§ **Instructions to follow**
Recast every line of the items below as a JSON list of strings, with one string per line and blank lines omitted.

Data for locating words and elements
· · · · · · ·

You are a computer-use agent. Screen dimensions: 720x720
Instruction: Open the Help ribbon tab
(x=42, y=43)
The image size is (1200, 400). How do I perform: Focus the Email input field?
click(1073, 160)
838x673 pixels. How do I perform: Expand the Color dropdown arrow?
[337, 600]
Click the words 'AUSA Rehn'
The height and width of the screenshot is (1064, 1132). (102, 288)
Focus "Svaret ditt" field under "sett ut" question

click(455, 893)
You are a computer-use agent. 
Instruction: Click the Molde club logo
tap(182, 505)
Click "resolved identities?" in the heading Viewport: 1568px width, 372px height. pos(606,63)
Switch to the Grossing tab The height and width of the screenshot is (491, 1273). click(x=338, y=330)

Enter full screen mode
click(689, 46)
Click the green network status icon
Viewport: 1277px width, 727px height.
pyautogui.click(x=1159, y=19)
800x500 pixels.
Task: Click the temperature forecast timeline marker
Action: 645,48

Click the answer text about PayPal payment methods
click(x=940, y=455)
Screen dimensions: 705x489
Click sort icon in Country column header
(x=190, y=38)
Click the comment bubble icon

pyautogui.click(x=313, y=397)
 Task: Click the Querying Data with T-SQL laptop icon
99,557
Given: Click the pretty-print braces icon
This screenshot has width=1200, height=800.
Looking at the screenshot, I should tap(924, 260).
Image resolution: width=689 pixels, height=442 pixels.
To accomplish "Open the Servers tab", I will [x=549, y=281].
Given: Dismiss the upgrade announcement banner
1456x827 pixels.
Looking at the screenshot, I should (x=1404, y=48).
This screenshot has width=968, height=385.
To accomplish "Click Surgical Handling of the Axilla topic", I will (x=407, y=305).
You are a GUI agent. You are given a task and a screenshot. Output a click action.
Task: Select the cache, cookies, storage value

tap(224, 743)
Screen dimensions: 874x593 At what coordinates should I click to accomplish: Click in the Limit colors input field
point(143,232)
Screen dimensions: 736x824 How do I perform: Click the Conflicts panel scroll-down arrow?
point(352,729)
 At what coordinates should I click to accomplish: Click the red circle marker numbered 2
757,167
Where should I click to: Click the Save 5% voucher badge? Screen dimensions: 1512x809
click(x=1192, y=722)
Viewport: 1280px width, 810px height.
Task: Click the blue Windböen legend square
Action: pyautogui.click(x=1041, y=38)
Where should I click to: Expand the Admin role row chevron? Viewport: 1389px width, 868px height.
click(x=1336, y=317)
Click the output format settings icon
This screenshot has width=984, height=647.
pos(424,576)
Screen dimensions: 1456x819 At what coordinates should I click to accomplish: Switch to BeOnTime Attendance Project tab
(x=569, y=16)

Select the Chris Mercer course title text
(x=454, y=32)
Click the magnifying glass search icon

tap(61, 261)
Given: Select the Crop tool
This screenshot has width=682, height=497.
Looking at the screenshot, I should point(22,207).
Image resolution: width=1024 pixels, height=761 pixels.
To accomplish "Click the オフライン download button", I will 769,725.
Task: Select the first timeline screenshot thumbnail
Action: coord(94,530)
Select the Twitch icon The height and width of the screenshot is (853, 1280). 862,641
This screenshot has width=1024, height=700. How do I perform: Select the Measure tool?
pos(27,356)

· · · · · · ·

§ **Response to this task**
[
  "You are a computer-use agent. Screen dimensions: 720x720",
  "Instruction: Open the Help ribbon tab",
  "(x=42, y=43)",
  "The image size is (1200, 400). How do I perform: Focus the Email input field?",
  "click(1073, 160)",
  "838x673 pixels. How do I perform: Expand the Color dropdown arrow?",
  "[337, 600]",
  "Click the words 'AUSA Rehn'",
  "The height and width of the screenshot is (1064, 1132). (102, 288)",
  "Focus \"Svaret ditt\" field under \"sett ut\" question",
  "click(455, 893)",
  "You are a computer-use agent. ",
  "Instruction: Click the Molde club logo",
  "tap(182, 505)",
  "Click \"resolved identities?\" in the heading Viewport: 1568px width, 372px height. pos(606,63)",
  "Switch to the Grossing tab The height and width of the screenshot is (491, 1273). click(x=338, y=330)",
  "Enter full screen mode",
  "click(689, 46)",
  "Click the green network status icon",
  "Viewport: 1277px width, 727px height.",
  "pyautogui.click(x=1159, y=19)",
  "800x500 pixels.",
  "Task: Click the temperature forecast timeline marker",
  "Action: 645,48",
  "Click the answer text about PayPal payment methods",
  "click(x=940, y=455)",
  "Screen dimensions: 705x489",
  "Click sort icon in Country column header",
  "(x=190, y=38)",
  "Click the comment bubble icon",
  "pyautogui.click(x=313, y=397)",
  " Task: Click the Querying Data with T-SQL laptop icon",
  "99,557",
  "Given: Click the pretty-print braces icon",
  "This screenshot has width=1200, height=800.",
  "Looking at the screenshot, I should tap(924, 260).",
  "Image resolution: width=689 pixels, height=442 pixels.",
  "To accomplish \"Open the Servers tab\", I will [x=549, y=281].",
  "Given: Dismiss the upgrade announcement banner",
  "1456x827 pixels.",
  "Looking at the screenshot, I should (x=1404, y=48).",
  "This screenshot has width=968, height=385.",
  "To accomplish \"Click Surgical Handling of the Axilla topic\", I will (x=407, y=305).",
  "You are a GUI agent. You are given a task and a screenshot. Output a click action.",
  "Task: Select the cache, cookies, storage value",
  "tap(224, 743)",
  "Screen dimensions: 874x593 At what coordinates should I click to accomplish: Click in the Limit colors input field",
  "point(143,232)",
  "Screen dimensions: 736x824 How do I perform: Click the Conflicts panel scroll-down arrow?",
  "point(352,729)",
  " At what coordinates should I click to accomplish: Click the red circle marker numbered 2",
  "757,167",
  "Where should I click to: Click the Save 5% voucher badge? Screen dimensions: 1512x809",
  "click(x=1192, y=722)",
  "Viewport: 1280px width, 810px height.",
  "Task: Click the blue Windböen legend square",
  "Action: pyautogui.click(x=1041, y=38)",
  "Where should I click to: Expand the Admin role row chevron? Viewport: 1389px width, 868px height.",
  "click(x=1336, y=317)",
  "Click the output format settings icon",
  "This screenshot has width=984, height=647.",
  "pos(424,576)",
  "Screen dimensions: 1456x819 At what coordinates should I click to accomplish: Switch to BeOnTime Attendance Project tab",
  "(x=569, y=16)",
  "Select the Chris Mercer course title text",
  "(x=454, y=32)",
  "Click the magnifying glass search icon",
  "tap(61, 261)",
  "Given: Select the Crop tool",
  "This screenshot has width=682, height=497.",
  "Looking at the screenshot, I should point(22,207).",
  "Image resolution: width=1024 pixels, height=761 pixels.",
  "To accomplish \"Click the オフライン download button\", I will 769,725.",
  "Task: Select the first timeline screenshot thumbnail",
  "Action: coord(94,530)",
  "Select the Twitch icon The height and width of the screenshot is (853, 1280). 862,641",
  "This screenshot has width=1024, height=700. How do I perform: Select the Measure tool?",
  "pos(27,356)"
]